**** Data shown ****

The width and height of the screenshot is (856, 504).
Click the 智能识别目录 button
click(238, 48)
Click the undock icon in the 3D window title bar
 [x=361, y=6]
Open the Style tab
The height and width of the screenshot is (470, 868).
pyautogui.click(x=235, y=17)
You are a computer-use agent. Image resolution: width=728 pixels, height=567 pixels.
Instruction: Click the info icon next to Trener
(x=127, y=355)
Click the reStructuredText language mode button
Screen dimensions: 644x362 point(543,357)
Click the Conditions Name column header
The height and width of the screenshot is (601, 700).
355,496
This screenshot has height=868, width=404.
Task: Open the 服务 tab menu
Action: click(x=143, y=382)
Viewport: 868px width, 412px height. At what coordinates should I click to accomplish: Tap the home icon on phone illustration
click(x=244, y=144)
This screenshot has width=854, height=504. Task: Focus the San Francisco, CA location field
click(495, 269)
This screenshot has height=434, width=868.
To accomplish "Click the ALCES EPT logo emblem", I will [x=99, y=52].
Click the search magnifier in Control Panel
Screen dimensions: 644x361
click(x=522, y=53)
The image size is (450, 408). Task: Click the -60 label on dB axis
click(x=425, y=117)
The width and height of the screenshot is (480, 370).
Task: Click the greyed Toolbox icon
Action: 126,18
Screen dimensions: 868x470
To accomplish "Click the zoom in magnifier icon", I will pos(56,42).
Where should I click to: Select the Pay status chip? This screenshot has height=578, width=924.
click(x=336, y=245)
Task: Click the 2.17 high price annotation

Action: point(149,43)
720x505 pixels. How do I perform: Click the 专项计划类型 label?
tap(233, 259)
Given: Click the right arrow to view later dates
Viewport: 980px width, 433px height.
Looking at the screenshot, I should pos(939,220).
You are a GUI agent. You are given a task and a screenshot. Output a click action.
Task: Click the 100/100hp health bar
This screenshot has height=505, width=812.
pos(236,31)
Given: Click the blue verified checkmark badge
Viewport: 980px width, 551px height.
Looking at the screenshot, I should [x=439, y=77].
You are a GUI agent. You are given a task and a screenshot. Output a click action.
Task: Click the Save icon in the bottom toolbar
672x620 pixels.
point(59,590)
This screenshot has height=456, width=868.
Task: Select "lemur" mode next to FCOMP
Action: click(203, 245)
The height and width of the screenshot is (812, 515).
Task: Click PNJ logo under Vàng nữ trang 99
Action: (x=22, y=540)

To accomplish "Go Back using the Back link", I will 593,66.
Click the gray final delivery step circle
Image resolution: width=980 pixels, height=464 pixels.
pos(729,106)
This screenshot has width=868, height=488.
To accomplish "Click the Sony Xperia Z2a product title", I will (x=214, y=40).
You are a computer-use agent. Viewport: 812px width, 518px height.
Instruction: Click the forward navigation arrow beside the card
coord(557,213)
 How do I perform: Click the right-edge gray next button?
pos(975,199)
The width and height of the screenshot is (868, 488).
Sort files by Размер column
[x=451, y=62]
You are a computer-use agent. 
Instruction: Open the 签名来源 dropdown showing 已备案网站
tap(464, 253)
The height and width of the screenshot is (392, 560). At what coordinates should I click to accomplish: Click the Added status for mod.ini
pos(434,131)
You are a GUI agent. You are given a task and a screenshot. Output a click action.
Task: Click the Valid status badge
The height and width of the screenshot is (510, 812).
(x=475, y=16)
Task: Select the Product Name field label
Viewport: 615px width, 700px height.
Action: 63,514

****

§ **Your goal**
Where does the word "will" appear in the material above? Copy every line that holds it.

§ **Problem solution**
To accomplish "Click the ALCES EPT logo emblem", I will [x=99, y=52].
To accomplish "Click the zoom in magnifier icon", I will pos(56,42).
To accomplish "Go Back using the Back link", I will 593,66.
To accomplish "Click the Sony Xperia Z2a product title", I will (x=214, y=40).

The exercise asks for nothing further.